• TASKS TO COMPLETE
1. Rewrite the retinal scan project text with "Diabetic Retinopathy" swapped for "DR". Begin at the words "Retinal scans are" and stop after "the optic disk.".
2. State whether each statement agrees with the retinal scan project text. Answer yes or no and quote the deciding words. (a) The dataset was taken from a Kaggle competition. (b) The area affected by Glaucoma is around the optic disk. (c) The project uses Tensorflow 2.5.
3. Write the next part of the retinal scan project text, starting after its last sentence.

• TEXT PASSAGE
Retinal scans are useful tools for detecting a number of eye conditions. However, it requires an expert to read and decipher these images. The goal of this project is to develop models for detecting various types of disease. In the first iteration the model created will try to distinguish between,
- Diabetic Retinopathy
- Glaucoma
- Normal scans
- Other ailments
This dataset was taken from a Kaggle competition. The details can be found here (https://www.kaggle.com/c/vietai-advance-course-retinal-disease-detection/overview)
- Jupyter Notebooks
- OpenCV
- PIL (pillow)
- Python 3.8
- Tensorflow 2.3
The image below shows a high contrast example of Diabetic Retinopathy
The image below shows an example of Glaucoma. The area affected by Glaucoma is around the optic disk.
image taken from H. Fu et al., "Disc-Aware Ensemble Network for Glaucoma Screening From Fundus Image," in IEEE Transactions on Medical Imaging, vol. 37, no. 11, pp. 2493-2501, Nov. 2018, doi: 10.1109/TMI.2018.2837012.
The image below is an example of a normal scan.

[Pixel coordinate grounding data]
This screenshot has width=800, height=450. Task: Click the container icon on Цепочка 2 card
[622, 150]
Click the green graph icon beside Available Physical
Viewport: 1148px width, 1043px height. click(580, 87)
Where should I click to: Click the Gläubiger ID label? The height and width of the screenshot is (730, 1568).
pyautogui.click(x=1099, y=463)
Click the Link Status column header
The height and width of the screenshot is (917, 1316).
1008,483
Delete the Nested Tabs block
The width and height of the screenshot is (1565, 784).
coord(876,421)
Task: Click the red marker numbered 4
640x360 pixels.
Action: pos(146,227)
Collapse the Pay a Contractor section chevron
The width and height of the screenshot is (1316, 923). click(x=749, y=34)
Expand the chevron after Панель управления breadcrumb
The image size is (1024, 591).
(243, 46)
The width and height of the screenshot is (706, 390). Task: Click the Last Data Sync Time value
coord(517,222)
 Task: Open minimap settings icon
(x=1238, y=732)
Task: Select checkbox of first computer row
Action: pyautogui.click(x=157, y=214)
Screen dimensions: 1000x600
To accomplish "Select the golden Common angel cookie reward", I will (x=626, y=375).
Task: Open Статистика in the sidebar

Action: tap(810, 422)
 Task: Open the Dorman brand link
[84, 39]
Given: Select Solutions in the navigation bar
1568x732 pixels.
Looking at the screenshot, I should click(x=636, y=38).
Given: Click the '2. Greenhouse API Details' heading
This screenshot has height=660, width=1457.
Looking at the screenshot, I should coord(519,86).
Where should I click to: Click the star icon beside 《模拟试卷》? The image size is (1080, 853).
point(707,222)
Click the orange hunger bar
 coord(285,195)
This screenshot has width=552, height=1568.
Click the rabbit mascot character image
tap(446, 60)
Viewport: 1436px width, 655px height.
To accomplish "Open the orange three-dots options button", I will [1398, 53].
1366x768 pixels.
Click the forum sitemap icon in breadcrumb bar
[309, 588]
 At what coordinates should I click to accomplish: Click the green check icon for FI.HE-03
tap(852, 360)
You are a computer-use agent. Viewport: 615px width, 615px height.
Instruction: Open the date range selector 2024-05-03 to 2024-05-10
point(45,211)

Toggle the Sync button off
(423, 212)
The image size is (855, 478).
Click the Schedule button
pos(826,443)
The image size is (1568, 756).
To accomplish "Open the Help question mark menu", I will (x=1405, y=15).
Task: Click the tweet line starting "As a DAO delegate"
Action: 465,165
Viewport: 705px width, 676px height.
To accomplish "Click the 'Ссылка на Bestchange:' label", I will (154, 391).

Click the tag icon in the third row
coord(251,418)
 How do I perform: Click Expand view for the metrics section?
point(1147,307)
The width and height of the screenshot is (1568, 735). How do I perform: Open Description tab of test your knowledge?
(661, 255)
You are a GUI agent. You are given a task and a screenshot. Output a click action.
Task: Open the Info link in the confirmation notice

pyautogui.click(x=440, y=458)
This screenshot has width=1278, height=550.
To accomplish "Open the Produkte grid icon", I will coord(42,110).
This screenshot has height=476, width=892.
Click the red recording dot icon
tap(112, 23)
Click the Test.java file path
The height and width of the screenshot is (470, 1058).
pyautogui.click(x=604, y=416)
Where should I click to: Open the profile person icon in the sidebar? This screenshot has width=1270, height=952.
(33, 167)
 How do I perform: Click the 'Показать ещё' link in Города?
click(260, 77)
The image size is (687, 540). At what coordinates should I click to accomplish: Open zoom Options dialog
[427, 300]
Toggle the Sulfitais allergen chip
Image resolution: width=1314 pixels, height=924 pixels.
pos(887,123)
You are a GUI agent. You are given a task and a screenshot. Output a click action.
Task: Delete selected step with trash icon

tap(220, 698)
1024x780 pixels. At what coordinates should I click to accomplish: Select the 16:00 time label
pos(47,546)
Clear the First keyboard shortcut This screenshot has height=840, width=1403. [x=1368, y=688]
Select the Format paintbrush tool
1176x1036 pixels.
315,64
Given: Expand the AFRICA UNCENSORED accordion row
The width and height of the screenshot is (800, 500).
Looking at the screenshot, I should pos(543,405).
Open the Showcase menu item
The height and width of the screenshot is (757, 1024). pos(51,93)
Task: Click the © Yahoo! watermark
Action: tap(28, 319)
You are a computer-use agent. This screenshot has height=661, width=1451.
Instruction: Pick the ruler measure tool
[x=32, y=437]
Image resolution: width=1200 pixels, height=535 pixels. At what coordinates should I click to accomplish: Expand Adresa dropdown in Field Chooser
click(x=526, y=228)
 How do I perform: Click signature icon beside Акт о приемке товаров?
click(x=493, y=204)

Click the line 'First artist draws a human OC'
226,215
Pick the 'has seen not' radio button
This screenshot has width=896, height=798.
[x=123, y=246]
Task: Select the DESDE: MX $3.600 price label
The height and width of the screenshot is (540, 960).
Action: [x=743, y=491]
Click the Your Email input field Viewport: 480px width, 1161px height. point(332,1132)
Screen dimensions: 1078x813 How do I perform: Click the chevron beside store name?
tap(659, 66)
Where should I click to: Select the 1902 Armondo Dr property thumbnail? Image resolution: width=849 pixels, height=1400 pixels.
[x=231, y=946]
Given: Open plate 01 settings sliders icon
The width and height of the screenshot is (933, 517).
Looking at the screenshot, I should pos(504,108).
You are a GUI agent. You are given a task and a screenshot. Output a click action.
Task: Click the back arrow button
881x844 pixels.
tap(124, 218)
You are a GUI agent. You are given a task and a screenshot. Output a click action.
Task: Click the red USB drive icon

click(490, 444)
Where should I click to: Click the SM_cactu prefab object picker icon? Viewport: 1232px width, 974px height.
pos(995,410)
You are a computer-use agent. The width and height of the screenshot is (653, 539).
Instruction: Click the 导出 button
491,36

• ANSWERS BY TASK
1.
Retinal scans are useful tools for detecting a number of eye conditions. However, it requires an expert to read and decipher these images. The goal of this project is to develop models for detecting various types of disease. In the first iteration the model created will try to distinguish between,
- DR
- Glaucoma
- Normal scans
- Other ailments
This dataset was taken from a Kaggle competition. The details can be found here (https://www.kaggle.com/c/vietai-advance-course-retinal-disease-detection/overview)
- Jupyter Notebooks
- OpenCV
- PIL (pillow)
- Python 3.8
- Tensorflow 2.3
The image below shows a high contrast example of DR
The image below shows an example of Glaucoma. The area affected by Glaucoma is around the optic disk.

2.
(a) Yes: "This dataset was taken from a Kaggle competition."
(b) Yes: "The area affected by Glaucoma is around the optic disk."
(c) No: "Tensorflow 2.3"

3.
Based on the observations above the following image processing techniques were tried.
An analysis was carried out to see if a particular channel represents dataset separation better than other. The results are shown below.
The channels do show variations within an image but the separation between images is not very clear.
The images below show increased contrast. This does enhance differences between Diabetic Retinopathy and Glaucoma and to some extent normal images as well.
The original dataset contains 7 categories. However, for the first model these were separted into 4 categories as mentioned above. The other category contained more than 1500 images which made the samples imbalanced. So about 750 examples were randomly chosen from these images to ensure more balanced training data.
The first approach was to try and create a single multiclassification model. For second approach please scroll below to that section.
A number of models were used from tensorflow applications. The following models were tested,
- VGG19
- EfficinetNet B5
- MobileNet V2
- ResNet50
Out of all these Resnet50 showed the best results on both 7 category dataset and the 4 category dataset.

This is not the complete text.